Some value analysts will have you believe that price-to-earnings ratios are the most important factor in investing. But certain stocks defy P/E ratios, and Netflix (NFLX) is one of those stocks.
Trading at 333 times earnings, any good value investor would tell you NFLX is completely overcooked, destined for a crash. But NFLX has never been a slave to the P/E gods.
The stock has traded at more than 100 times earnings since March, and that hasn’t stopped it from more than doubling during that time. In fact, NFLX hasn’t traded at anything less than 75 times earnings since 2012, and at one point in early 2013 traded as high as 655 times earnings.
The last time Netflix stock traded at what might be deemed reasonable valuations was in mid-2012, back when the stock was going nowhere.
In other words, if you’re waiting for Netflix stock price to come crashing back to something that’s more in line with its earnings before you buy it, don’t. You could be waiting a long time.
Netflix Stock About Image, Not Earnings Growth
The reason NFLX has been doing so well has little to do with earnings growth or sales growth or cash flow. It’s more about image. The company has been constantly in the news this year, mostly for good reasons. Once merely a place where customers could rent old movies or binge-watch shows that they missed on TV, Netflix now produces its own content — quality content.
The company dipped its toe into original content with House of Cards several years back. Now it comes out with a new original show seemingly every week. Unbreakable Kimmy Schmidt, Orange is the New Black, Bloodline and Narcos are just a few of the Netflix-produced shows that have become hits over the past couple years.

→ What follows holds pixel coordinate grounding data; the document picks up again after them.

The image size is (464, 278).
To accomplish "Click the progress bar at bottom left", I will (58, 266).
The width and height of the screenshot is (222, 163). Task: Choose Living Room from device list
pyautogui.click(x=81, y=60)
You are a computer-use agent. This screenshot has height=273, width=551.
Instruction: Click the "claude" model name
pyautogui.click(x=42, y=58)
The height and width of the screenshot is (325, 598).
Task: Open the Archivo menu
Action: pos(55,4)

Meanwhile, the company has beefed up its collection of movies and non-original TV shows, and expanded into countries around the world, prompting user numbers to more than double to 69.1 million from 33.3 million in the last three years.
Profits have slipped dramatically in the last three quarters, which has contributed to the lofty P/E. But sales have continued to grow every quarter, and that’s been more than enough to keep investors interested in a company that is attracting thousands of new customers by the day.

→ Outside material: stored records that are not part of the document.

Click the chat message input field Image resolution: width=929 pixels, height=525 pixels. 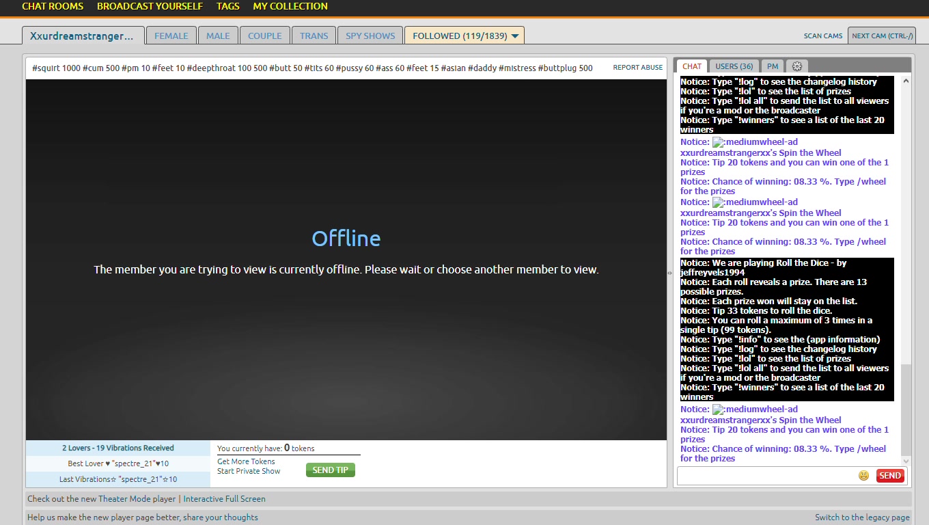pyautogui.click(x=766, y=476)
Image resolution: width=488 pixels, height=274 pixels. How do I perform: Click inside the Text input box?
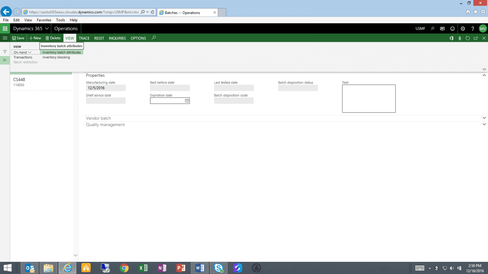click(x=368, y=99)
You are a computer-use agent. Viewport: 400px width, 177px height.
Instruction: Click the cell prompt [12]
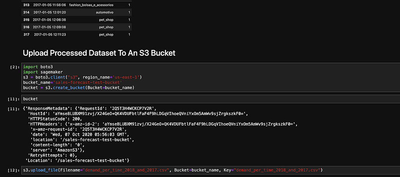pos(13,170)
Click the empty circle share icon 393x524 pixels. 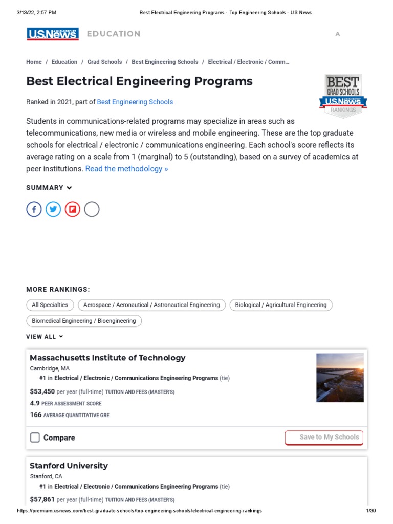92,209
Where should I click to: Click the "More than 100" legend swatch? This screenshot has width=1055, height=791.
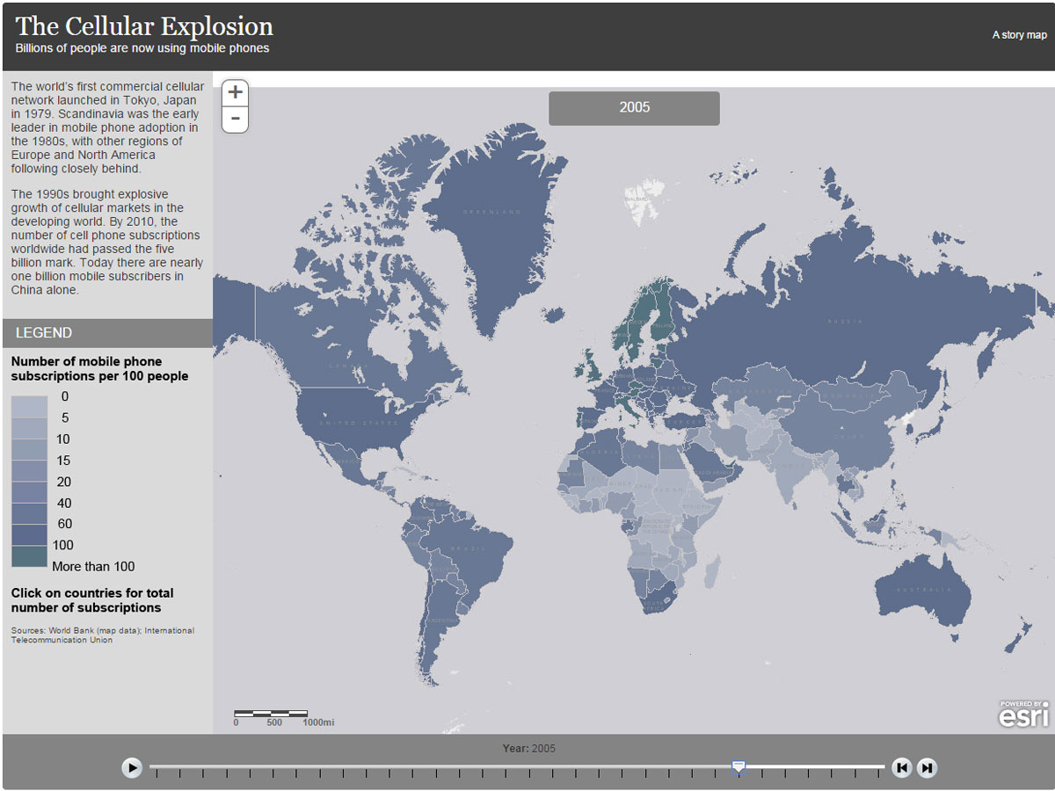28,556
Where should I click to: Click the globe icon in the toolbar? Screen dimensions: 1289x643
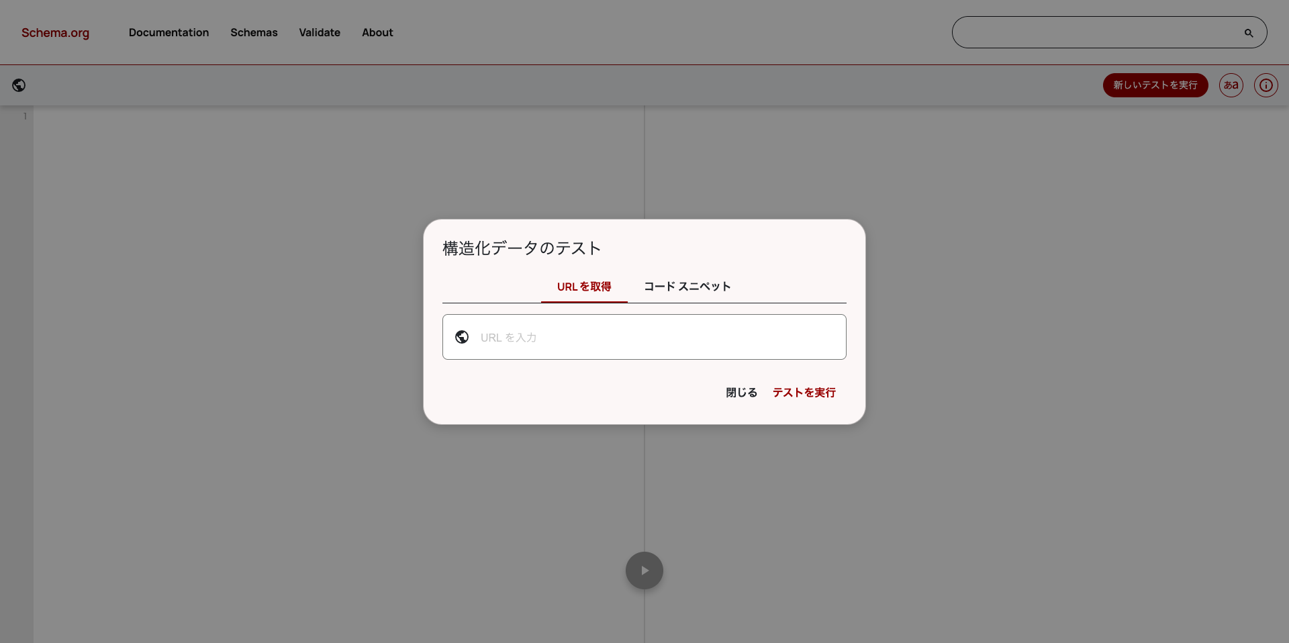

Even as companies such as Amazon (AMZN), Hulu and Crackle are producing original content of their own for Internet streaming, the extra competition has done little to slow NFLX down. If anything, it seems to have inspired Netflix to ramp up production and quality.
P/E Won’t Slow NFLX Stock Down
Netflix stock won’t rise forever. It’s unrealistic to expect another 150% rise in 2016. But it would also be foolish to bet against NFLX right now. After all, if the stock can more than double in a flat market, what might it do if stocks rally in 2016?
And if it does fall, it won’t necessarily be because of an overbloated valuation. That hasn’t mattered for years. What will matter is if the quality of Netflix’s original content starts to slip, or if the user growth slows dramatically.
Don’t hold your breath. And don’t expect that fall to come anytime soon.
Coming off a record year, Netflix stock is still a buy … even at seemingly unsustainable P/E multiples.
As of this writing, Chris Fraley did not hold a position in any of the aforementioned securities.